DATA SHOWN:

/---

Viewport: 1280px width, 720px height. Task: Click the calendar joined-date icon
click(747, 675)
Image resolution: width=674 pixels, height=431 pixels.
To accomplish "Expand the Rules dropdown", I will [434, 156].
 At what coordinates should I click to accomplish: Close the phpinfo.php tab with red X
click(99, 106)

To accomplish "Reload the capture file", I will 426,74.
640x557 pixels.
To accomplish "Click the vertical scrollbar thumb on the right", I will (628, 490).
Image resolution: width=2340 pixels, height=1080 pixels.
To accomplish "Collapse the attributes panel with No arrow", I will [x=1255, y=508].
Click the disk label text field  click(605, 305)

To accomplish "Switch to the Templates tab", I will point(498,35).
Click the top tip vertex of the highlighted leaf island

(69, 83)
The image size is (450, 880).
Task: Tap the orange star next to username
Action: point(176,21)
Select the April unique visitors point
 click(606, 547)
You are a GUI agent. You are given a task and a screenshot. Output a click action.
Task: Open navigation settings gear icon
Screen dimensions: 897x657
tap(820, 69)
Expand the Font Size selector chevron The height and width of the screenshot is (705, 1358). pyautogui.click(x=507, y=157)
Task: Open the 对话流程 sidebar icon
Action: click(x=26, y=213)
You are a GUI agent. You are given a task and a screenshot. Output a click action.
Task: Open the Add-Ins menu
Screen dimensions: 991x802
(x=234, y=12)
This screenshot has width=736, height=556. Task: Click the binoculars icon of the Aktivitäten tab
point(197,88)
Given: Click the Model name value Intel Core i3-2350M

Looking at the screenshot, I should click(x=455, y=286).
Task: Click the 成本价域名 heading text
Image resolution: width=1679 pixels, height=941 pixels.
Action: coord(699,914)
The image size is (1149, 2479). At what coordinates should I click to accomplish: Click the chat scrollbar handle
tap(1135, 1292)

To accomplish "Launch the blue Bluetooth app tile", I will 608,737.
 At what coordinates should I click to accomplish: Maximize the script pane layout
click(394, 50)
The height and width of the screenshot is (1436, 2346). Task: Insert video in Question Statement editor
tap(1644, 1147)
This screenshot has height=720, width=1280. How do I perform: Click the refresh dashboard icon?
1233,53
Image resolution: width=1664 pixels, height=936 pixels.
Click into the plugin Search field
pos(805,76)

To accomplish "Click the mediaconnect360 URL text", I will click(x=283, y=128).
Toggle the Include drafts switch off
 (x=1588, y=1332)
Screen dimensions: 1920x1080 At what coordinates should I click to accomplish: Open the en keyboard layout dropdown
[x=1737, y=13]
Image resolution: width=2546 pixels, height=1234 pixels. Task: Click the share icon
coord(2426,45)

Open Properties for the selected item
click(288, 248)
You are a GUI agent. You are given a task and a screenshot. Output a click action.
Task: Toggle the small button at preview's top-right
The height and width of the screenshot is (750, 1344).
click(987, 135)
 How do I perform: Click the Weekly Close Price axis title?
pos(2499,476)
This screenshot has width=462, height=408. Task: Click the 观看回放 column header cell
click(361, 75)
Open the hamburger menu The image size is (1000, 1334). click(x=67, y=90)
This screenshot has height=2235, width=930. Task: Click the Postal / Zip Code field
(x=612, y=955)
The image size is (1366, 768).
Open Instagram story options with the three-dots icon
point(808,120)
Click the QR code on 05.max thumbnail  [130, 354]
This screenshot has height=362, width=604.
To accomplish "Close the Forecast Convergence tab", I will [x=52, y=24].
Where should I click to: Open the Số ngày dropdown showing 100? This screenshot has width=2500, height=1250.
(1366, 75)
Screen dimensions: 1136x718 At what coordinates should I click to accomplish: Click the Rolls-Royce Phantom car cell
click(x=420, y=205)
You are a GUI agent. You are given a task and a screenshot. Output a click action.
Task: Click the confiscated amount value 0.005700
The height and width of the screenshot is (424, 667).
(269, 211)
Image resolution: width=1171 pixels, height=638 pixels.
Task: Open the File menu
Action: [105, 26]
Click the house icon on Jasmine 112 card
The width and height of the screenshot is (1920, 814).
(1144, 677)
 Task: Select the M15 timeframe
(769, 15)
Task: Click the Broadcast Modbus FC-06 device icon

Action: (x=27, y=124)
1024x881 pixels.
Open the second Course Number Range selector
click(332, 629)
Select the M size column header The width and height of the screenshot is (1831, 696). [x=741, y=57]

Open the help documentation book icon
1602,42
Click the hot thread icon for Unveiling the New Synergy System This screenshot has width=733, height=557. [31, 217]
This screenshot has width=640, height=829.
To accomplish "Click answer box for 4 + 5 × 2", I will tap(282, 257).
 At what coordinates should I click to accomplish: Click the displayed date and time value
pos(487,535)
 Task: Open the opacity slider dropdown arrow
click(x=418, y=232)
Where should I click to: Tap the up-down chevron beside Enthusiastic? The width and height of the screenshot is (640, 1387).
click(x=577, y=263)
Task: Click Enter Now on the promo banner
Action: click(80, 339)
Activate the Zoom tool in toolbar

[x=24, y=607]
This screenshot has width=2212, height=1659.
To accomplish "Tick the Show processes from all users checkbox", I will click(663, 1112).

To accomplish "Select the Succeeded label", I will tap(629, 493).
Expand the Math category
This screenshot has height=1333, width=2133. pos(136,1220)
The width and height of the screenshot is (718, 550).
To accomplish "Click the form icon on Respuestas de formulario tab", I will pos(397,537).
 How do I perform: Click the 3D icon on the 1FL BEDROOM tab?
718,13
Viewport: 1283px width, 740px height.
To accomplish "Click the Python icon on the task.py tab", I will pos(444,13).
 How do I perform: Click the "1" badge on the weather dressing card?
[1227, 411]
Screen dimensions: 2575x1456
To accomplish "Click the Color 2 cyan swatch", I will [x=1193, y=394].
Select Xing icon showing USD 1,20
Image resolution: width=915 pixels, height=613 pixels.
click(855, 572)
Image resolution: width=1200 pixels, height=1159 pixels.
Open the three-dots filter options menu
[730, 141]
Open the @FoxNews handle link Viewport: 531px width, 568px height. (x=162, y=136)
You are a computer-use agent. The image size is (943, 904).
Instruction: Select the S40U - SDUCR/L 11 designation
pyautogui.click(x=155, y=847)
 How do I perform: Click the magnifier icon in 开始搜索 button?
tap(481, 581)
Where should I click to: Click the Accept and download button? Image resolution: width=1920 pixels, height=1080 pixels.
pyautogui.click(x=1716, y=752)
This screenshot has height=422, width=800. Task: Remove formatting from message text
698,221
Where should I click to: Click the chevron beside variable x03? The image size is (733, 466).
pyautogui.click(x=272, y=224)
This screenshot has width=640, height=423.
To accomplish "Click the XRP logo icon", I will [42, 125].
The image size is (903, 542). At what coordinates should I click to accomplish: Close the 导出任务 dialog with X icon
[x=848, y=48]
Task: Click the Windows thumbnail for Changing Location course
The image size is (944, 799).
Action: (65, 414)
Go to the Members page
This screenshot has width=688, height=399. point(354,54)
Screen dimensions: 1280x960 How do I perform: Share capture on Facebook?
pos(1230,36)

\---

Render every line of the records above as a numbered list, omitting the blank lines.

IN RESPONSE:
1. Viewport: 1280px width, 720px height. Task: Click the calendar joined-date icon
2. click(747, 675)
3. Image resolution: width=674 pixels, height=431 pixels.
4. To accomplish "Expand the Rules dropdown", I will [434, 156].
5.  At what coordinates should I click to accomplish: Close the phpinfo.php tab with red X
6. click(99, 106)
7. To accomplish "Reload the capture file", I will 426,74.
8. 640x557 pixels.
9. To accomplish "Click the vertical scrollbar thumb on the right", I will (628, 490).
10. Image resolution: width=2340 pixels, height=1080 pixels.
11. To accomplish "Collapse the attributes panel with No arrow", I will [x=1255, y=508].
12. Click the disk label text field  click(605, 305)
13. To accomplish "Switch to the Templates tab", I will point(498,35).
14. Click the top tip vertex of the highlighted leaf island
15. (69, 83)
16. The image size is (450, 880).
17. Task: Tap the orange star next to username
18. Action: point(176,21)
19. Select the April unique visitors point
20.  click(606, 547)
21. You are a GUI agent. You are given a task and a screenshot. Output a click action.
22. Task: Open navigation settings gear icon
23. Screen dimensions: 897x657
24. tap(820, 69)
25. Expand the Font Size selector chevron The height and width of the screenshot is (705, 1358). pyautogui.click(x=507, y=157)
26. Task: Open the 对话流程 sidebar icon
27. Action: click(x=26, y=213)
28. You are a GUI agent. You are given a task and a screenshot. Output a click action.
29. Task: Open the Add-Ins menu
30. Screen dimensions: 991x802
31. (x=234, y=12)
32. This screenshot has width=736, height=556. Task: Click the binoculars icon of the Aktivitäten tab
33. point(197,88)
34. Given: Click the Model name value Intel Core i3-2350M
35. Looking at the screenshot, I should click(x=455, y=286).
36. Task: Click the 成本价域名 heading text
37. Image resolution: width=1679 pixels, height=941 pixels.
38. Action: coord(699,914)
39. The image size is (1149, 2479). At what coordinates should I click to accomplish: Click the chat scrollbar handle
40. tap(1135, 1292)
41. To accomplish "Launch the blue Bluetooth app tile", I will 608,737.
42.  At what coordinates should I click to accomplish: Maximize the script pane layout
43. click(394, 50)
44. The height and width of the screenshot is (1436, 2346). Task: Insert video in Question Statement editor
45. tap(1644, 1147)
46. This screenshot has height=720, width=1280. How do I perform: Click the refresh dashboard icon?
47. 1233,53
48. Image resolution: width=1664 pixels, height=936 pixels.
49. Click into the plugin Search field
50. pos(805,76)
51. To accomplish "Click the mediaconnect360 URL text", I will click(x=283, y=128).
52. Toggle the Include drafts switch off
53.  (x=1588, y=1332)
54. Screen dimensions: 1920x1080 At what coordinates should I click to accomplish: Open the en keyboard layout dropdown
55. [x=1737, y=13]
56. Image resolution: width=2546 pixels, height=1234 pixels. Task: Click the share icon
57. coord(2426,45)
58. Open Properties for the selected item
59. click(288, 248)
60. You are a GUI agent. You are given a task and a screenshot. Output a click action.
61. Task: Toggle the small button at preview's top-right
62. The height and width of the screenshot is (750, 1344).
63. click(987, 135)
64.  How do I perform: Click the Weekly Close Price axis title?
65. pos(2499,476)
66. This screenshot has width=462, height=408. Task: Click the 观看回放 column header cell
67. click(361, 75)
68. Open the hamburger menu The image size is (1000, 1334). click(x=67, y=90)
69. This screenshot has height=2235, width=930. Task: Click the Postal / Zip Code field
70. (x=612, y=955)
71. The image size is (1366, 768).
72. Open Instagram story options with the three-dots icon
73. point(808,120)
74. Click the QR code on 05.max thumbnail  [130, 354]
75. This screenshot has height=362, width=604.
76. To accomplish "Close the Forecast Convergence tab", I will [x=52, y=24].
77. Where should I click to: Open the Số ngày dropdown showing 100? This screenshot has width=2500, height=1250.
78. (1366, 75)
79. Screen dimensions: 1136x718 At what coordinates should I click to accomplish: Click the Rolls-Royce Phantom car cell
80. click(x=420, y=205)
81. You are a GUI agent. You are given a task and a screenshot. Output a click action.
82. Task: Click the confiscated amount value 0.005700
83. The height and width of the screenshot is (424, 667).
84. (269, 211)
85. Image resolution: width=1171 pixels, height=638 pixels.
86. Task: Open the File menu
87. Action: [105, 26]
88. Click the house icon on Jasmine 112 card
89. The width and height of the screenshot is (1920, 814).
90. (1144, 677)
91.  Task: Select the M15 timeframe
92. (769, 15)
93. Task: Click the Broadcast Modbus FC-06 device icon
94. Action: (x=27, y=124)
95. 1024x881 pixels.
96. Open the second Course Number Range selector
97. click(332, 629)
98. Select the M size column header The width and height of the screenshot is (1831, 696). [x=741, y=57]
99. Open the help documentation book icon
100. 1602,42
101. Click the hot thread icon for Unveiling the New Synergy System This screenshot has width=733, height=557. [31, 217]
102. This screenshot has width=640, height=829.
103. To accomplish "Click answer box for 4 + 5 × 2", I will tap(282, 257).
104.  At what coordinates should I click to accomplish: Click the displayed date and time value
105. pos(487,535)
106.  Task: Open the opacity slider dropdown arrow
107. click(x=418, y=232)
108. Where should I click to: Tap the up-down chevron beside Enthusiastic? The width and height of the screenshot is (640, 1387).
109. click(x=577, y=263)
110. Task: Click Enter Now on the promo banner
111. Action: click(80, 339)
112. Activate the Zoom tool in toolbar
113. [x=24, y=607]
114. This screenshot has width=2212, height=1659.
115. To accomplish "Tick the Show processes from all users checkbox", I will click(663, 1112).
116. To accomplish "Select the Succeeded label", I will tap(629, 493).
117. Expand the Math category
118. This screenshot has height=1333, width=2133. pos(136,1220)
119. The width and height of the screenshot is (718, 550).
120. To accomplish "Click the form icon on Respuestas de formulario tab", I will pos(397,537).
121.  How do I perform: Click the 3D icon on the 1FL BEDROOM tab?
122. 718,13
123. Viewport: 1283px width, 740px height.
124. To accomplish "Click the Python icon on the task.py tab", I will pos(444,13).
125.  How do I perform: Click the "1" badge on the weather dressing card?
126. [1227, 411]
127. Screen dimensions: 2575x1456
128. To accomplish "Click the Color 2 cyan swatch", I will [x=1193, y=394].
129. Select Xing icon showing USD 1,20
130. Image resolution: width=915 pixels, height=613 pixels.
131. click(855, 572)
132. Image resolution: width=1200 pixels, height=1159 pixels.
133. Open the three-dots filter options menu
134. [730, 141]
135. Open the @FoxNews handle link Viewport: 531px width, 568px height. (x=162, y=136)
136. You are a computer-use agent. The image size is (943, 904).
137. Instruction: Select the S40U - SDUCR/L 11 designation
138. pyautogui.click(x=155, y=847)
139.  How do I perform: Click the magnifier icon in 开始搜索 button?
140. tap(481, 581)
141. Where should I click to: Click the Accept and download button? Image resolution: width=1920 pixels, height=1080 pixels.
142. pyautogui.click(x=1716, y=752)
143. This screenshot has height=422, width=800. Task: Remove formatting from message text
144. 698,221
145. Where should I click to: Click the chevron beside variable x03? The image size is (733, 466).
146. pyautogui.click(x=272, y=224)
147. This screenshot has width=640, height=423.
148. To accomplish "Click the XRP logo icon", I will [42, 125].
149. The image size is (903, 542). At what coordinates should I click to accomplish: Close the 导出任务 dialog with X icon
150. [x=848, y=48]
151. Task: Click the Windows thumbnail for Changing Location course
152. The image size is (944, 799).
153. Action: (65, 414)
154. Go to the Members page
155. This screenshot has width=688, height=399. point(354,54)
156. Screen dimensions: 1280x960 How do I perform: Share capture on Facebook?
157. pos(1230,36)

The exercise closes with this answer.